第八話「レベルの壁」(中編)

「勇者様? よそ見しているとは余裕だなぁ?」

「ぐっ……」


 犯人は更に力を入れてくる。

 ダメだ、押し負けるっ!

 左足の踏ん張りが効かなくなってしまい、膝をついてしまった。


 ……が、時間は稼げただろう。

 背後からの威圧に気付いた犯人は、ハッとしたように振り返った。


「なぜ動ける⁉ スタン効果が効いてないのか!」


 もう遅い。

 茜は自然体のまま、右手一本で刀を振り上げていた。そこに、優しく左手が添えられる。


「……構型・蜻蛉かげろう


 一気に振り下ろされた切っ先は、まばゆい光を放ち犯人めがけて振り下ろされた。

 さすがにやばいと思ったのか、犯人は寸でで横に転がり込み回避する。

 刀の振り下ろされた地面は割れていた。


「くくっくっははっ……こんなに痺れたのは久しぶりじゃないかぁ?」


 そう言ってガンブレードを構える犯人に、休む間を与えず茜は跳んだ。


「……秘剣・虎切刀っ!」


 茜は、犯人の頭上から刀身を垂直に振り下ろす。

 だが、そんな大ぶりのモーションを避けられないわけはない。犯人は余裕そうにバックステップで回避して見せる。
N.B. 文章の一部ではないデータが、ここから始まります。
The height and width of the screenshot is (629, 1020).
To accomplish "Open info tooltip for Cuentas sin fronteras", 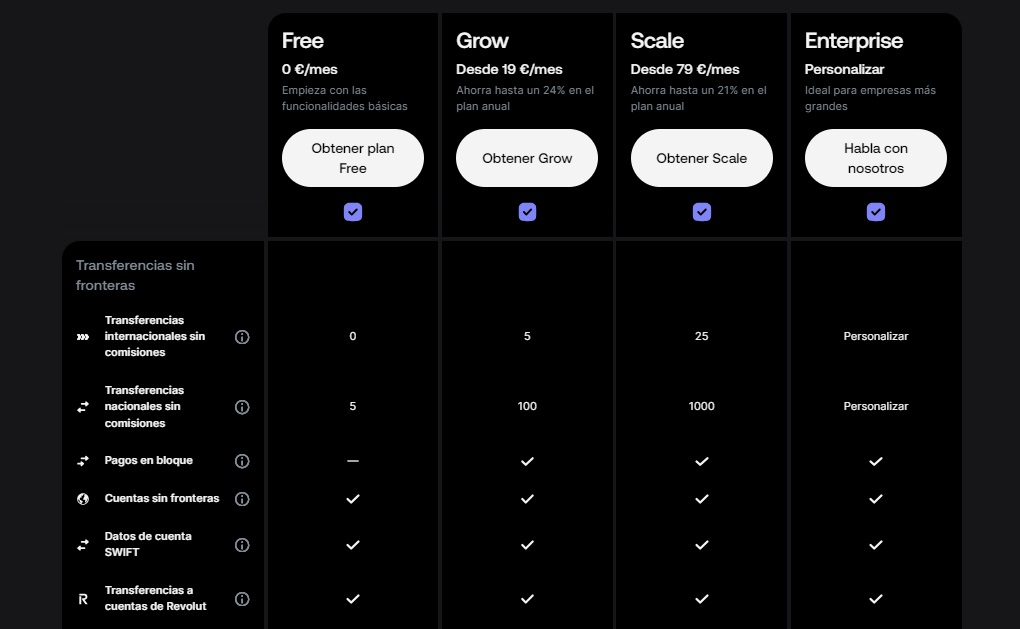I will pyautogui.click(x=242, y=498).
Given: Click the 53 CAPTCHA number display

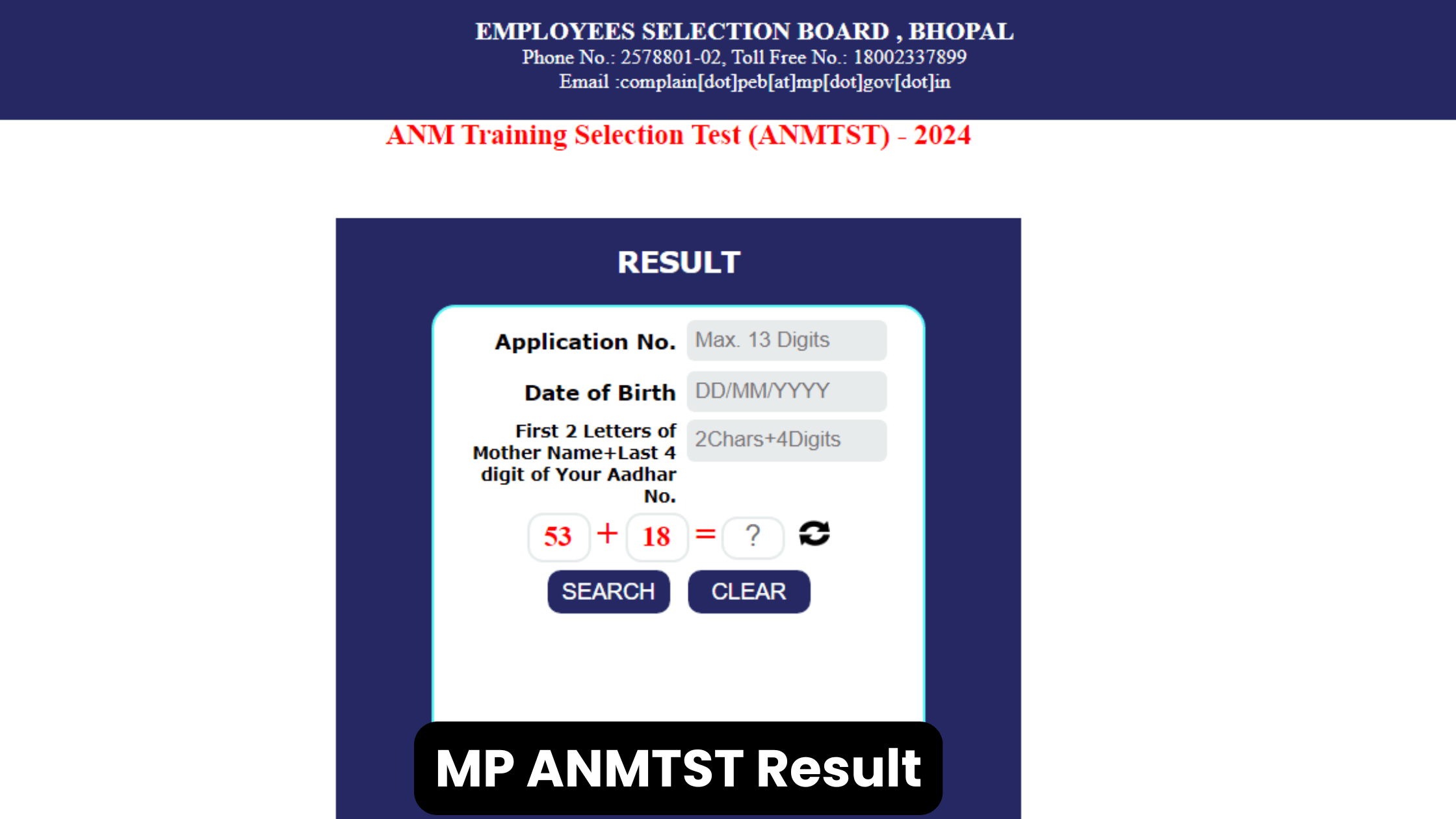Looking at the screenshot, I should 558,535.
 勢いの乗った攻撃は、地面に叩きつけられた……かと誰もが思うギリギリのところで、茜は下から上へと刃を返して切り上げた。

 明らかに不意を突いた一撃だったが、犯人はガンブレードを振り下ろし、茜の刀を受け止めていた。

 咄嗟の判断なのだろうが、茜の刀の勢いを殺すには十分だった。


「くははっ! 今度こそ終わりだなぁ!」


 茜の刀を抑え込んだことで、ガンブレードの銃口が茜をとらえる。次いで発砲音が鳴った。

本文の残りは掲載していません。